## [TASK OBJECTIVE]
Your answer should hold exactly the lines beginning with the one that contains "You are a computer-use" and ending with the last line of the material, both included. Leave every picture out.

↓

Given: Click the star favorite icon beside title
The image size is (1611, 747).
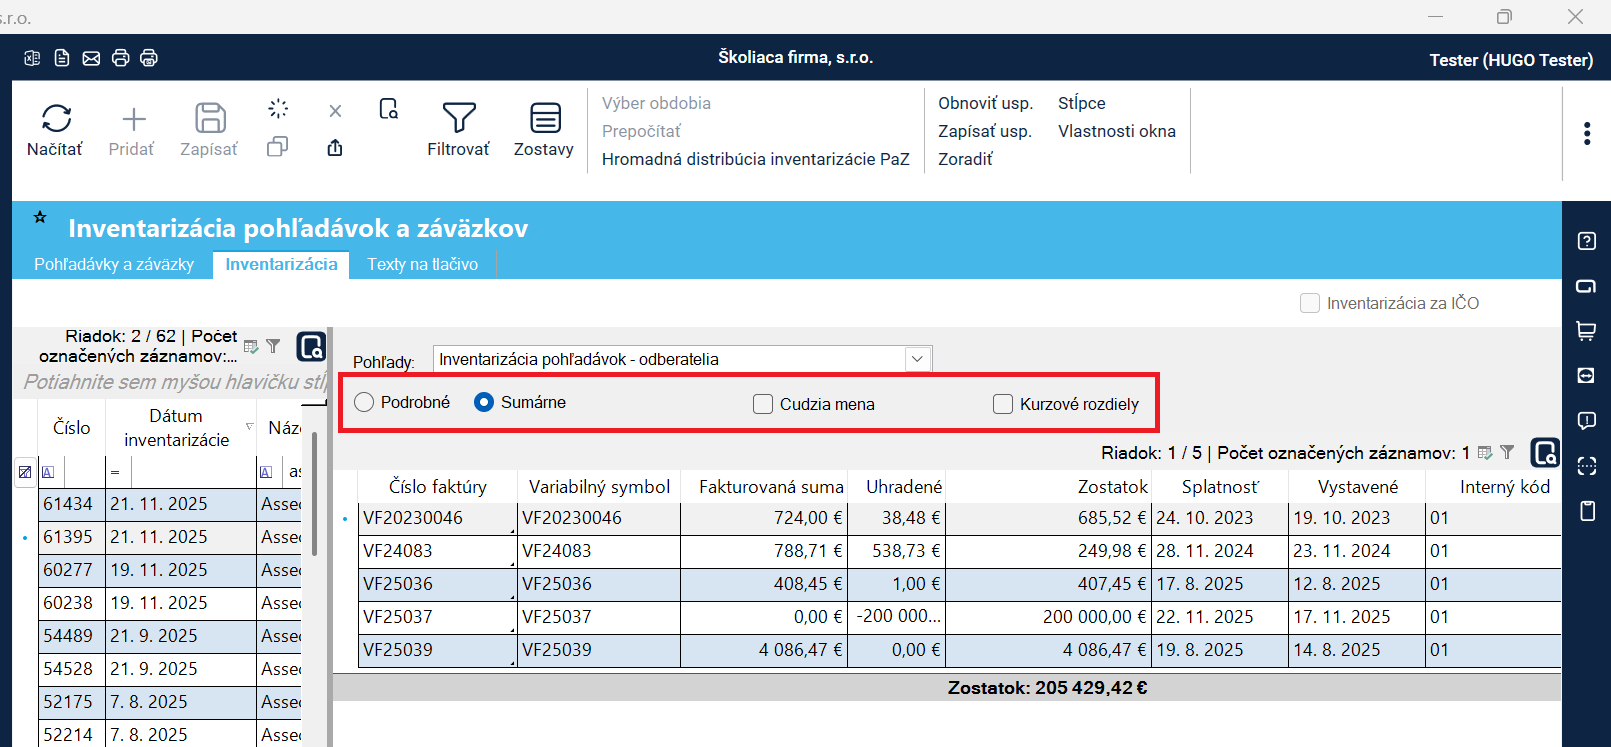Looking at the screenshot, I should click(40, 217).
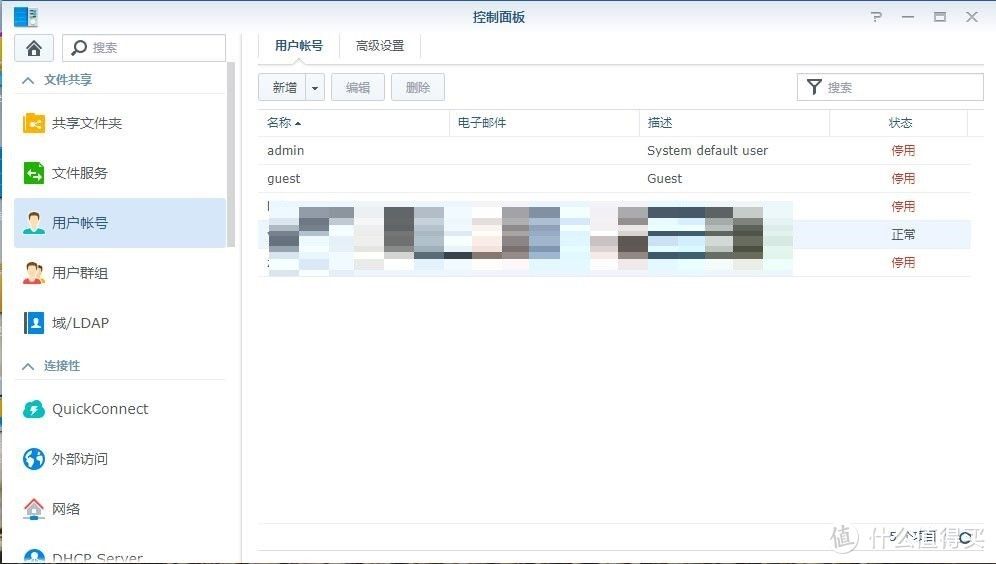Open External Access (外部访问) globe icon
Viewport: 996px width, 564px height.
pyautogui.click(x=35, y=459)
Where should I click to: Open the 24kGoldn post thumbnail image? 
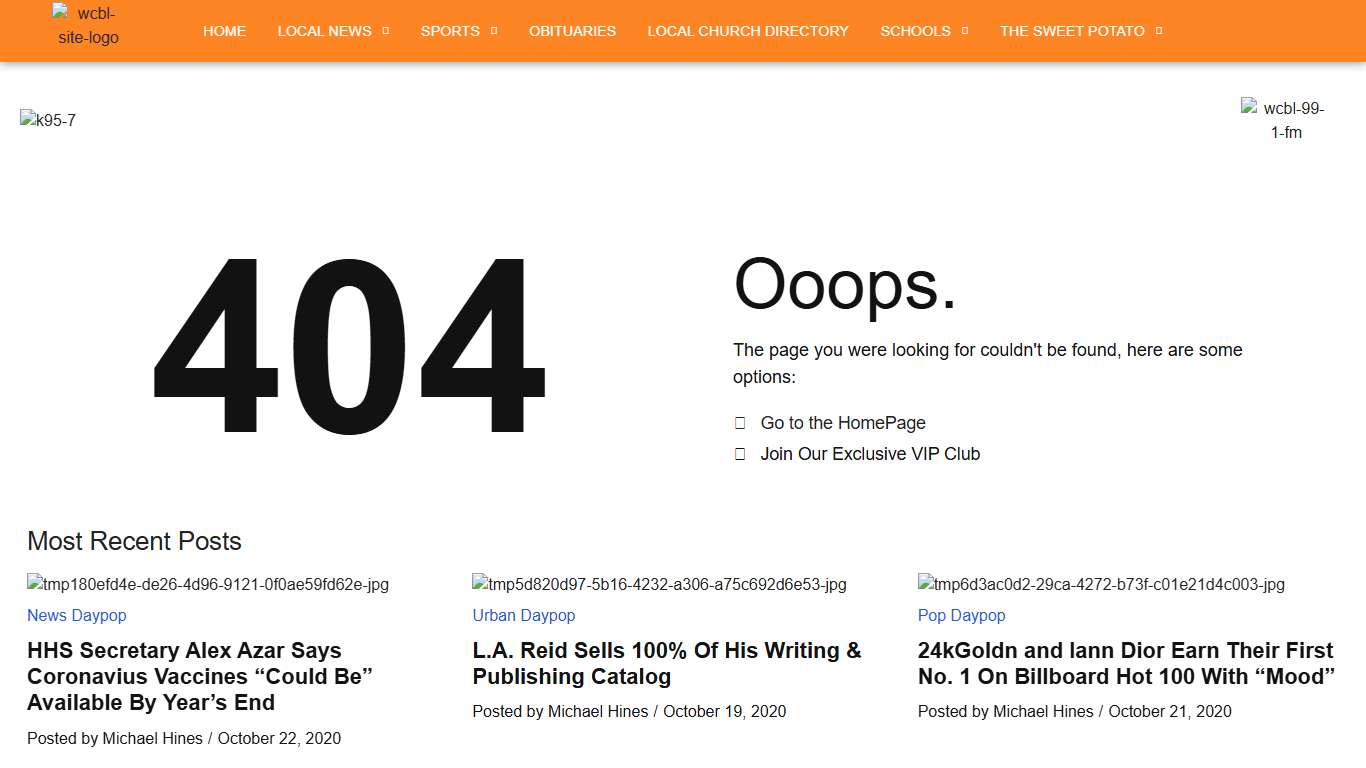[x=1101, y=584]
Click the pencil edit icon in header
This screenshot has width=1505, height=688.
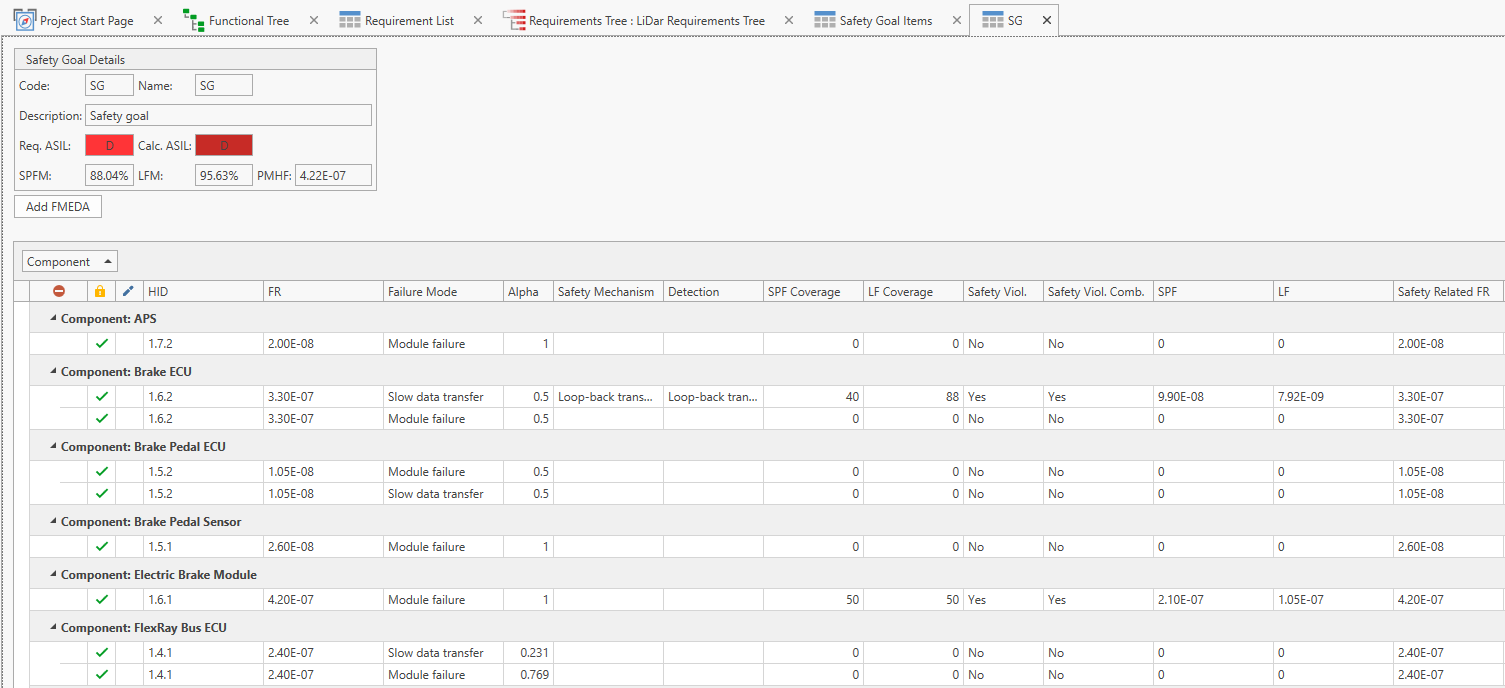click(127, 292)
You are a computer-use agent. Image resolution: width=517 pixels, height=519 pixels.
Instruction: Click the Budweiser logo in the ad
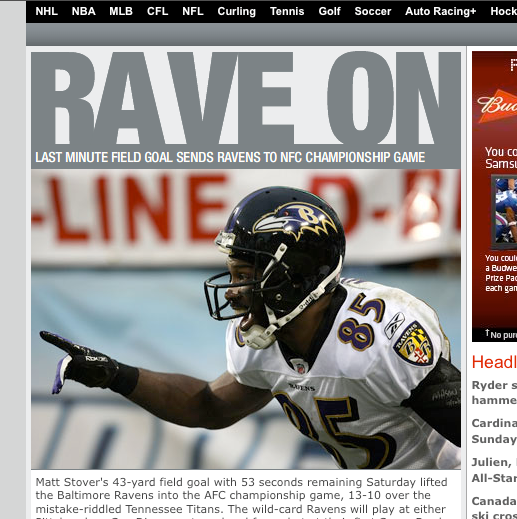[x=497, y=106]
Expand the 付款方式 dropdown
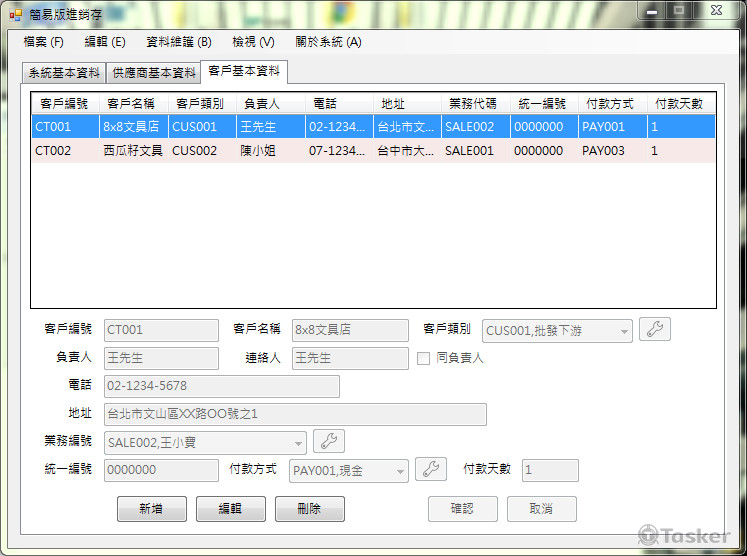 [x=400, y=470]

↑

## [TASK RESPONSE]
You are a computer-use agent. Image resolution: width=517 pixels, height=519 pixels.
Instruction: Click the Budweiser logo in the ad
[x=497, y=106]
Expand the 付款方式 dropdown
 [x=400, y=470]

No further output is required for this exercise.